Parsing structured JSON in Zabbix is easy with JSONPath—until you need more advanced filtering or conditional logic. That’s where JavaScript preprocessing comes in.
This post is likely pretty niche. I drafted it after needing to go beyond a simple value lookup inside a JSON block to something more involved, namely evaluating multiple conditions to arrive at a final true/false value.
Zabbix is a monitoring tool where you typically have a set of items (values to monitor) and then triggers (thresholds/conditions beyond which alerts should kick in).

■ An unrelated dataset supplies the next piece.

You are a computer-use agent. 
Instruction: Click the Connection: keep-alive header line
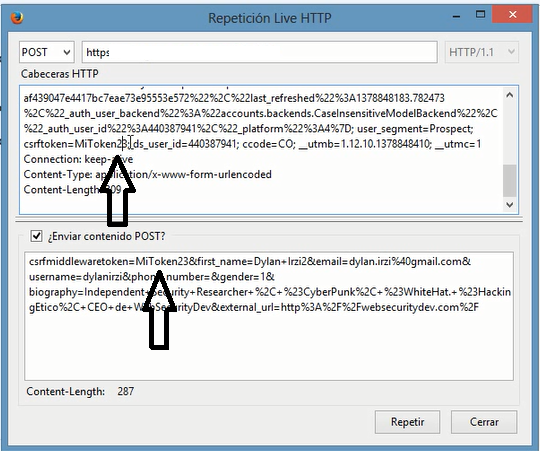click(78, 159)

Zabbix has built in support for structured data like JSON. The whole JSON value is stored in a text item, which can then have derived items associated with it. You can use JSONPath to extract inner values.

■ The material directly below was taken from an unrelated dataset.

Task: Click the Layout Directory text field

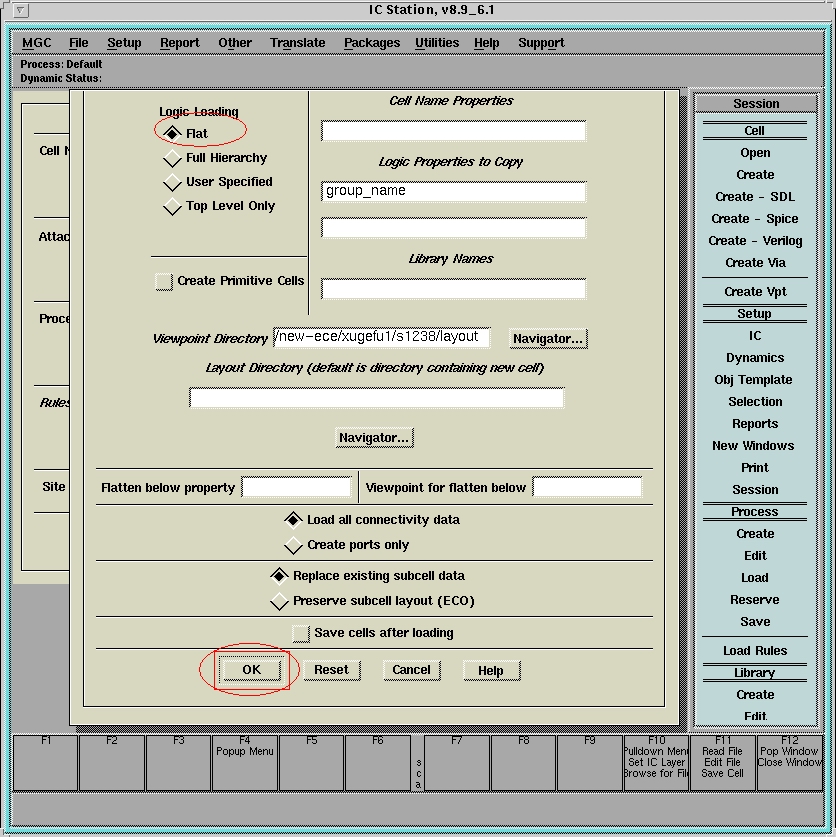Action: tap(376, 398)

Say we have a JSON payload coming from an API:
{
"status": "DOWN",
"services": {
"ServiceA": {"status": "down", "endpoints": ["10.0.0.1", "10.0.0.2"]},
"ServiceB": {"status": "up", "endpoints": ["80.0.0.123"]},
"ServiceC": {"status": "down", "endpoints": ["10.0.0.4", "10.0.0.5"]}
}
}
We can have an item derived from this that uses JSONPath to reach in to the
top-level status and store the result as text. We can then trigger if the
status != "UP"
.
What if we need to fine tune this to consider the underlying service? Or you need to filter out certain values before alerting. Recently, I needed to parse a JSON payload, but some specific values within an array needed to be ignored.
Changing from JSONPath to JavaScript Preprocessing
Let’s go back to our example above. We want to trigger alerts when status is down, but ignore failures where the endpoint contains one of a predefined dummy list (e.g., 10.0.0.2 and 10.0.0.5).

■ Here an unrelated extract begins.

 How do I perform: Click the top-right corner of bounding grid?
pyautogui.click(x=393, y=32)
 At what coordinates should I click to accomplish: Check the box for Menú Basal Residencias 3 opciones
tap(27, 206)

Zabbix lets us use JavaScript Preprocessing to create a function that takes the full text as
input and create a new output (typically simplified to a number or small string). In the GUI you’re dropped into an editor
window which is effectively the inside of a function(value) { ... }
block. My first
attempt looked something like this:
var ignored_endpoints = ["10.0.0.2", "10.0.0.5"];
var services = JSON.parse(value).services;
var failures = {};
for (var key in services) {
var entry = services[key];
if (entry.status === "down") {
if (!entry.endpoints.some(e => ignored_endpoints.includes(e))) {
failures[key] = entry;
}
}
}
return JSON.stringify(failures);
Unfortunately, this threw a TypeError: undefined not callable (property
'includes' of [object Array])
error in my version of Zabbix.
Zabbix uses the Duktape JS engine, and is
not necessarily super up-to-date.
This was easy enough to work around, I replaced .includes()
with indexOf()
:
var ignored_endpoints = ["10.0.0.2", "10.0.0.5"];
var services = JSON.parse(value).services;
var failures = {};
for (var key in services) {
var entry = services[key];
if (entry.status === "down") {
var should_ignore = false;
for (var i = 0; i < entry.endpoints.length; i++) {
if (ignored_endpoints.indexOf(entry.endpoints[i]) !== -1) {
should_ignore = true;
break;
}
}
if (!should_ignore) {
failures[key] = entry;
}
}
}
return JSON.stringify(failures);
This worked as expected, filtering out ignored endpoints without breaking preprocessing.
Bonus Tip: Sharing Ignored Values Across Multiple Items
One final tip here. Instead of hardcoding ignored values, you can store them as a Zabbix macro (e.g.
{$IGNORED_ENDPOINTS}
) and split them dynamically:
var ignored_endpoints = "{$IGNORED_ENDPOINTS}".split(",");
Then, define the macro in Administration → General → Macros with a value like:
10.0.0.2,10.0.0.5
Now, if the list of ignored values changes, you only need to update the macro rather than modifying potentially multiple items.
Handy To Know
Whilst I am not sure I will end up Javascript Preprocessing this super regularly, it’s useful to file away in the zabbix-tips-and-tricks-toolbox. Definitely worth trying to keep the JS simple mind, not only is it executed potentially a very large number of times, you might be stuck with a JS engine that isn’t particularly up-to-date.